◆ Task requirements ◆
With the pictures left out, retype exactly the lines below starting at the line that contains "You are a GUI" and ending at the line that contains "Given: Click the brass-colored small motor".

Segment Start: Data provided

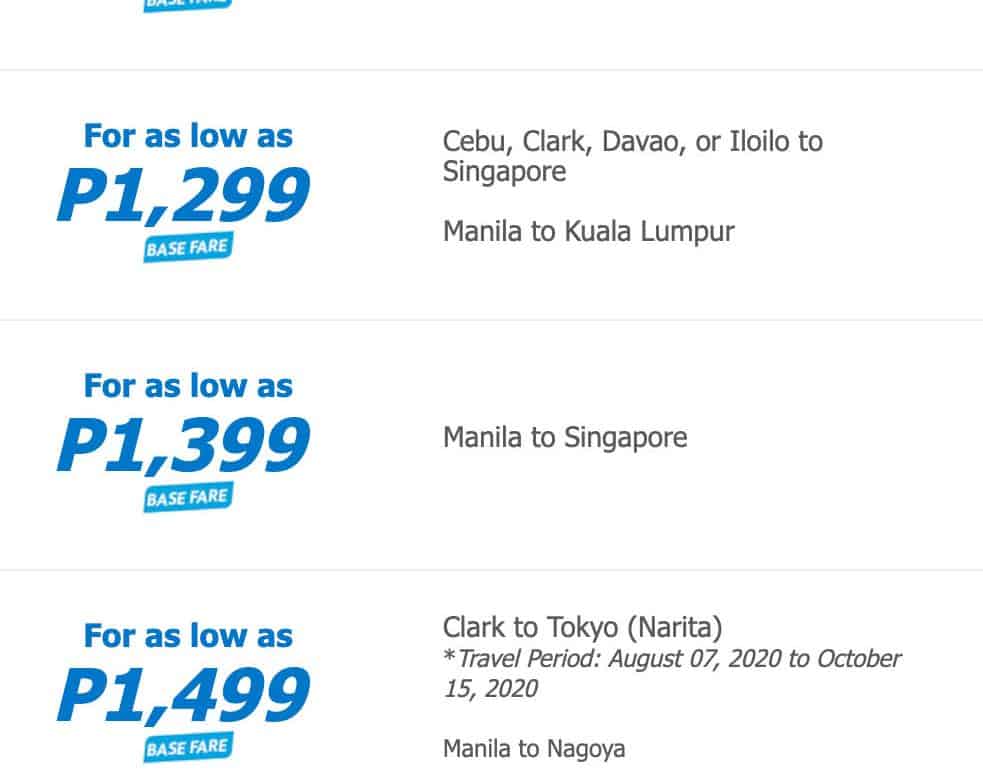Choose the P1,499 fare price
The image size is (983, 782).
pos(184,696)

Segment End: Data provided
Segment Start: Data provided

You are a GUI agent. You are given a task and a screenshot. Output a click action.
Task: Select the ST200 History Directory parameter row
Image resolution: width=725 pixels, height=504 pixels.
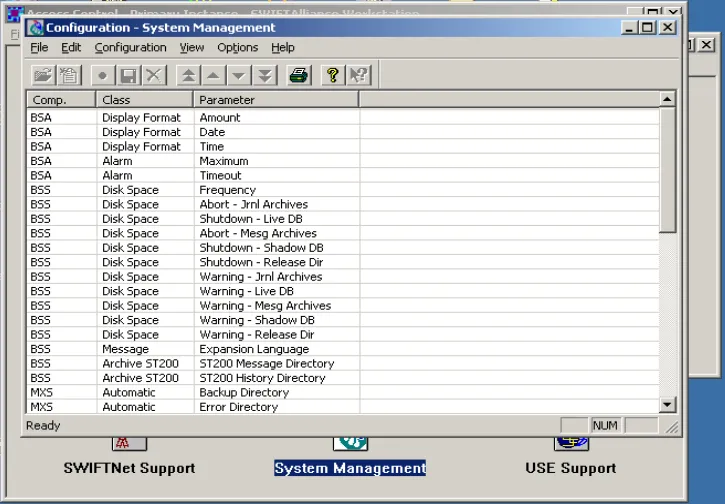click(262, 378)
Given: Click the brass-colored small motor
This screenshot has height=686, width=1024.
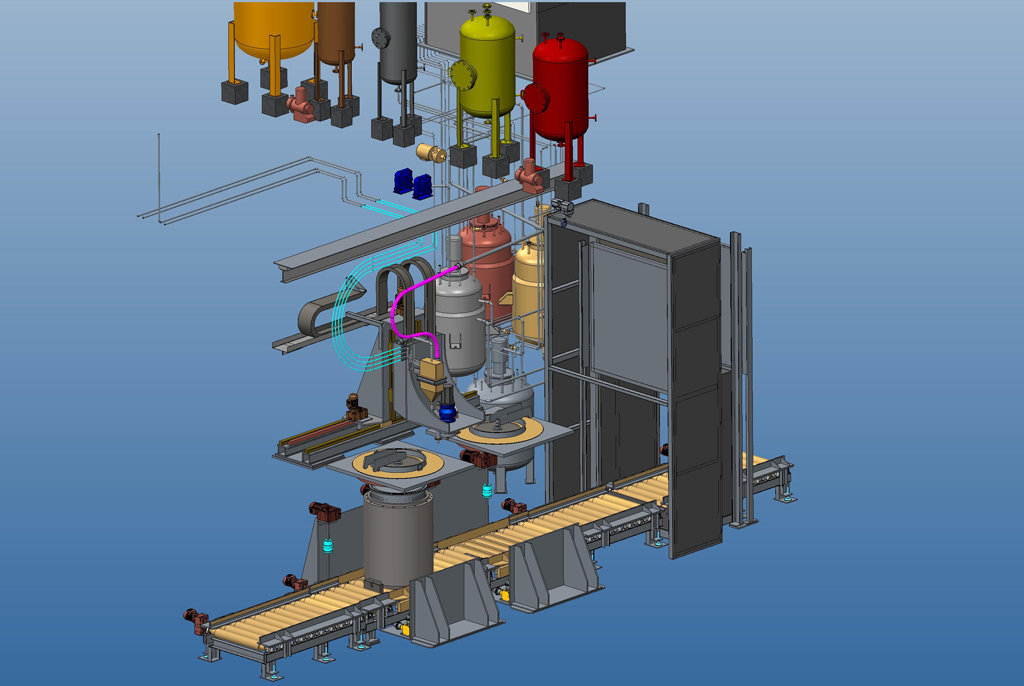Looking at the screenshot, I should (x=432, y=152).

Segment End: Data provided

◆ Worked solution ◆
You are a GUI agent. You are given a task and a screenshot. Output a click action.
Task: Select the ST200 History Directory parameter row
Image resolution: width=725 pixels, height=504 pixels.
click(262, 378)
Given: Click the brass-colored small motor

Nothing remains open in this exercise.